I’ve been to India before, as one of my partners has it’s origins there, and it’s a fascinating place. Part of the conference is to look at how the latest concepts of learning play out in the Indian context, but given that it’s across K12, higher ed, and corporate, we’ll be talking principles that are across contexts.
Looking at disruptive concepts, with top thinkers, in an intriguing context, makes this an exciting opportunity, I reckon. I realize it may not make sense for many readers, but I’m hoping some will be intrigued enough to check it out, and there will be a steady stream of related materials. Already there are links from many speakers, and resources about the Indian education context. If you do go, please say hi!
Social media budget line item?
Where does social media fit in the organization? In talking with a social media entrepreneur over beers the other day, he mentioned that one of his barriers in dealing with organizations was that they didn’t have a budget line for social media software.
That may sound trivial, but it’s actually a real issue in terms of freeing up the organization. In one instance, it had been the R&D organization that undertook the cost. In another case, the cost was attributed to the overhead incurred in dealing with a merger. These are expedient, but wrong.
It’s increasingly obvious that it’s more than just a ‘nice to have’. As I’ve mentioned previously, innovation is the only true differentiator. If that’s the case, then social media is critical. Why? Because the myth of individual innovation is busted, as clearly told by folks like Keith Sawyer and Steven Berlin Johnson. So, if it’s not individual, it’s social, and that means we need to facilitate conversations.
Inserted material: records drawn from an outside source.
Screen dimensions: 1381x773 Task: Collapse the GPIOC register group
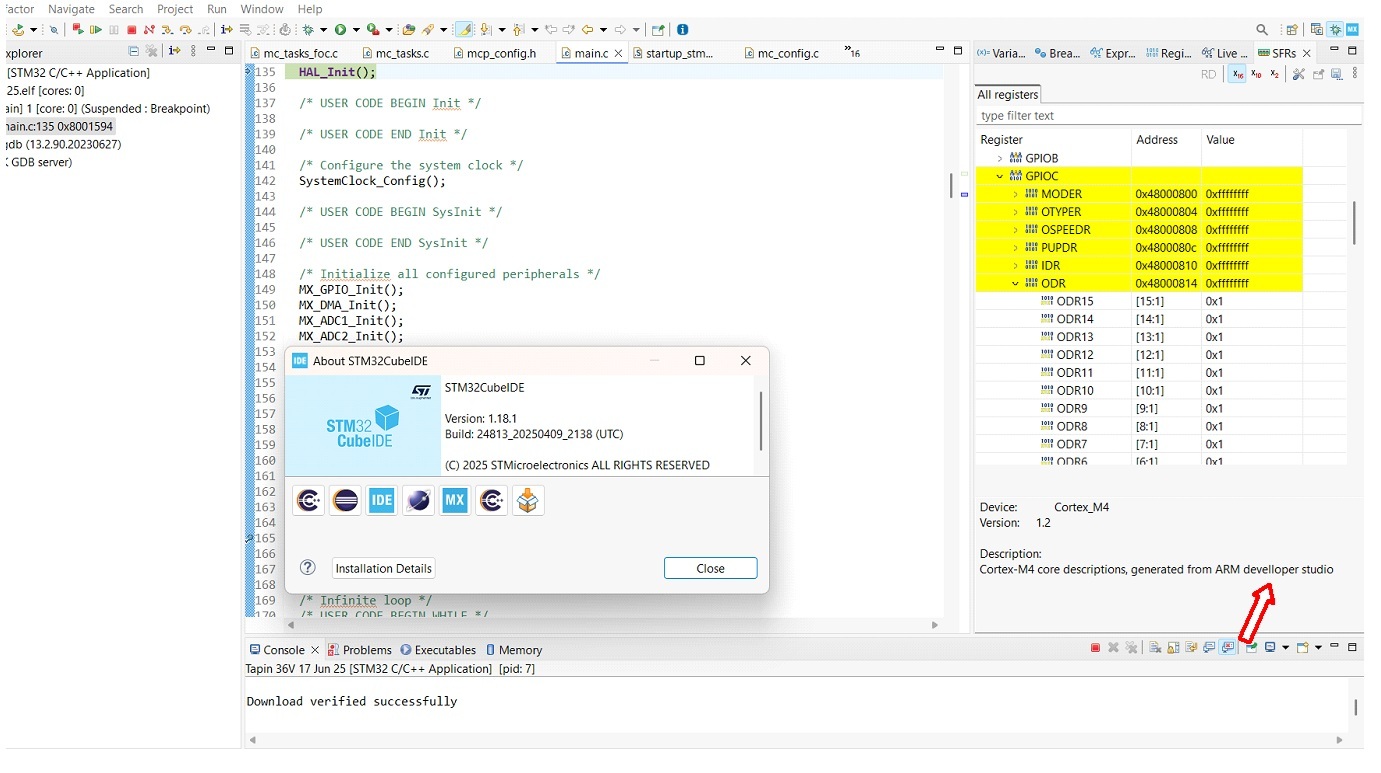[x=999, y=176]
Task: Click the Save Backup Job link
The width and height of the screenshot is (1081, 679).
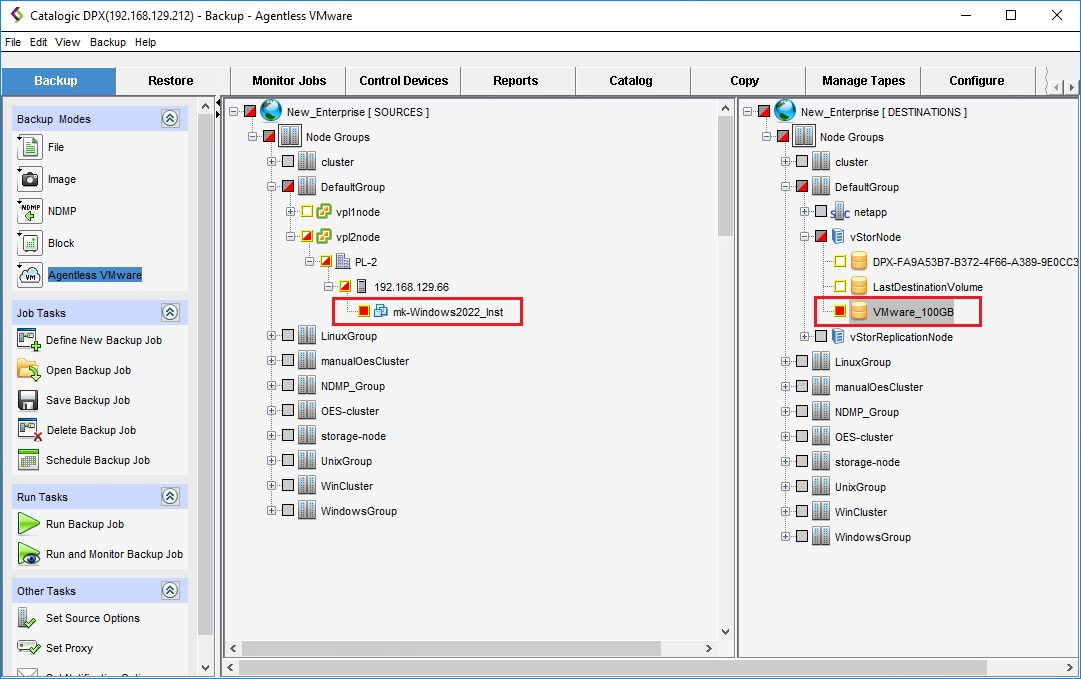Action: pyautogui.click(x=88, y=400)
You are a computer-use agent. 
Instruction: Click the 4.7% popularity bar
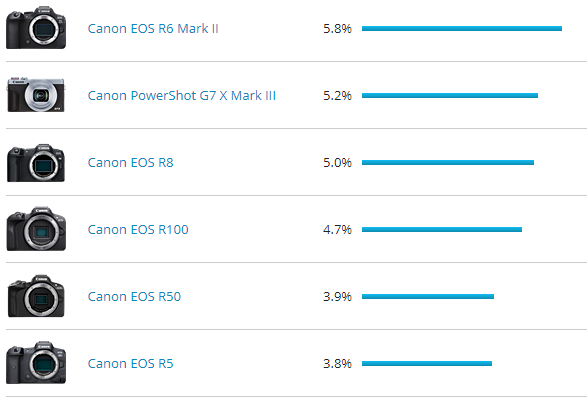pos(442,230)
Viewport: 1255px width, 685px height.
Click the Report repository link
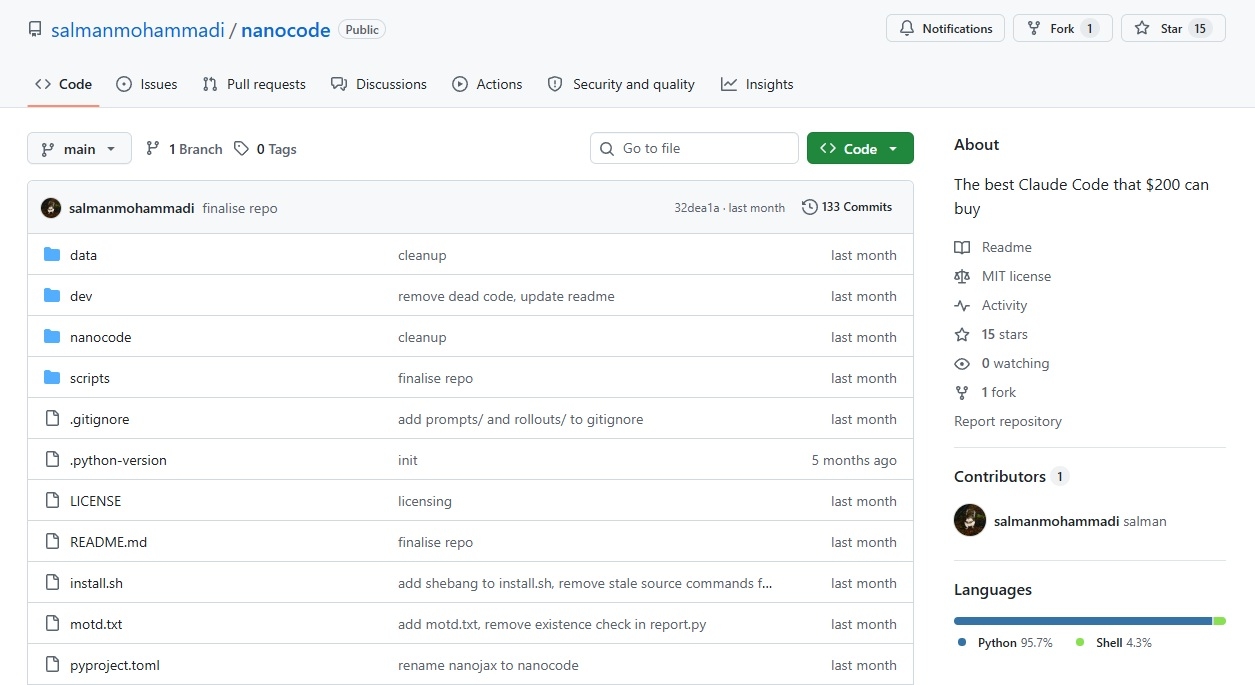(1007, 421)
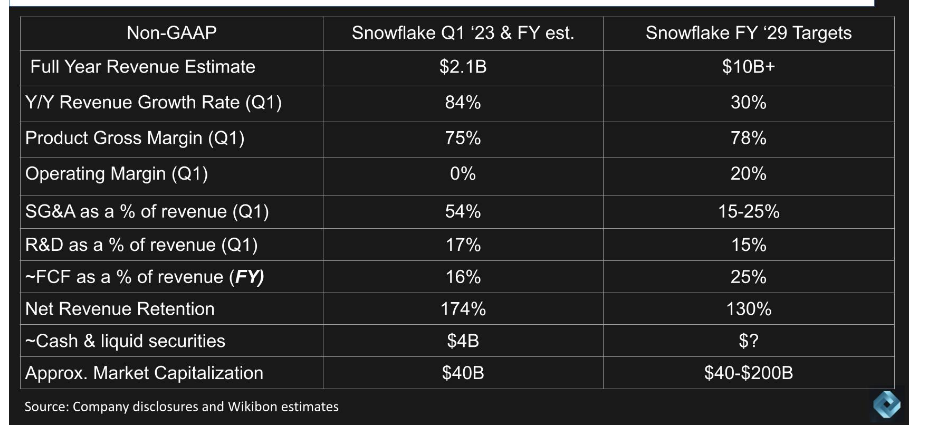
Task: Click the 174% net revenue retention cell
Action: pos(463,309)
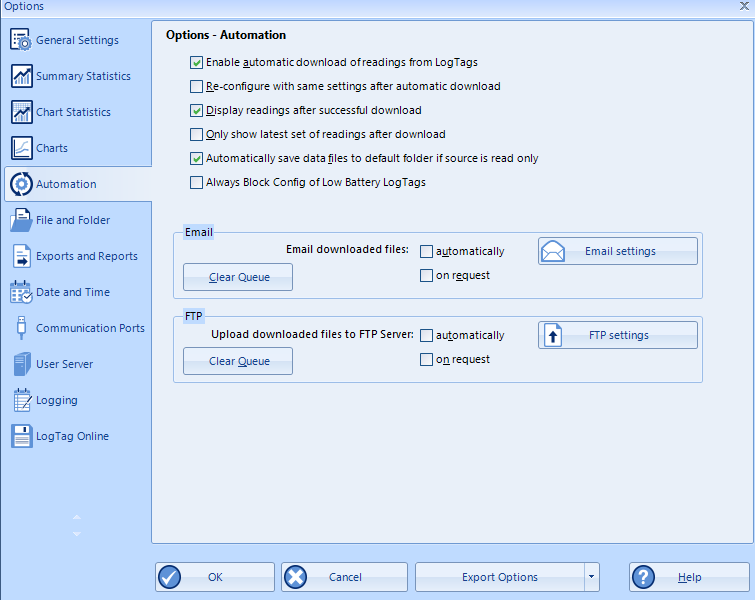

If we want people to be able to work together to create new innovations, we don’t want to leave it to chance. In addition to useful architectural efforts that facilitate in person interactions, we want to put in place the mechanisms to interact without barriers of time or distance. Which means, we need a social media system.
It’s pretty clear that if you align things appropriately: culture, vision, tools, that you get better outcomes. And, of course, culture isn’t a line item, and vision’s a leadership mandate. But tools, well, they are a product/service, and need resources.
Which brings us to the initial point: where does this responsibility lie? Despite my desire for folks who are most likely to understand facilitating learning (though that’s sadly unlikely in too many L& D departments), it could be IT, operations, or as mentioned above, R&D. The point is, this is arguably one of the most important investments in the organization, and typically not one of the most expensive (making it the best deal going!). Yet there’s not a unified obvious home!
There are worries if it’s IT. They are, or should be, great at maintaining network uptime, but don’t really understand learning. Nor do the other groups, and yet facilitating the discussion in the network is the most important external role. But who funds it?
Let’s be real; no one wants to have to own the cost when there’re other things they’re already doing. But I’d argue that it’s the best investment an L&D organization could make, as it will likely have the biggest impact on the organization. Well, if you really are looking to move needles on key business metrics. So, where do you think it could, and should reside?